▸ **INFORMATION SHOWN**:
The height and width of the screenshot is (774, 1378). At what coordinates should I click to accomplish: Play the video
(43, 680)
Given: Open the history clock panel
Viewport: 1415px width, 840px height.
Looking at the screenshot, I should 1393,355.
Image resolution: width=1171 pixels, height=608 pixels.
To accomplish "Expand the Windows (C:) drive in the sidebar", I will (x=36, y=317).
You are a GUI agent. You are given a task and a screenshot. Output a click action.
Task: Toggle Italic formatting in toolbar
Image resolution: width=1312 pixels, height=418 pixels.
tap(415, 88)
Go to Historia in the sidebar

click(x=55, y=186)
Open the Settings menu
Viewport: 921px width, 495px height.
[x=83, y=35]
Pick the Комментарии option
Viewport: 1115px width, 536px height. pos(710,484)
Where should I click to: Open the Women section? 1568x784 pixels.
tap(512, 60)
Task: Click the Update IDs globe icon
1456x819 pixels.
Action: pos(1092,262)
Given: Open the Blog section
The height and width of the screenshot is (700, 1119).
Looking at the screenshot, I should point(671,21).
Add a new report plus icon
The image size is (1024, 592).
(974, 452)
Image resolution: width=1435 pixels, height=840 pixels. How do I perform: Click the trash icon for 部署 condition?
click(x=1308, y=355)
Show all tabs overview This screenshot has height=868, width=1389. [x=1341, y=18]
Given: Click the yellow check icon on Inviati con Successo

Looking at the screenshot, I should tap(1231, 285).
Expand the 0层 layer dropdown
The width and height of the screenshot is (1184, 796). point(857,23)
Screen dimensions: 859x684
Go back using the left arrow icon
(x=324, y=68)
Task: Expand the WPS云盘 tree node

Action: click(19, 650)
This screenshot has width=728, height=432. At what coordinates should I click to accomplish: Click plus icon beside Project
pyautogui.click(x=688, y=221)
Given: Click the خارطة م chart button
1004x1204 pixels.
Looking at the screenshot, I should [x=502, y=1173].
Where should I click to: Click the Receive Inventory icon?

▸ **GOAL**: Please print the entries above from the line containing "Show all tabs" through the line containing "pyautogui.click(x=688, y=221)", unchanged.

▸ **TASK ANSWER**:
Show all tabs overview This screenshot has height=868, width=1389. [x=1341, y=18]
Given: Click the yellow check icon on Inviati con Successo

Looking at the screenshot, I should tap(1231, 285).
Expand the 0层 layer dropdown
The width and height of the screenshot is (1184, 796). point(857,23)
Screen dimensions: 859x684
Go back using the left arrow icon
(x=324, y=68)
Task: Expand the WPS云盘 tree node

Action: click(19, 650)
This screenshot has width=728, height=432. At what coordinates should I click to accomplish: Click plus icon beside Project
pyautogui.click(x=688, y=221)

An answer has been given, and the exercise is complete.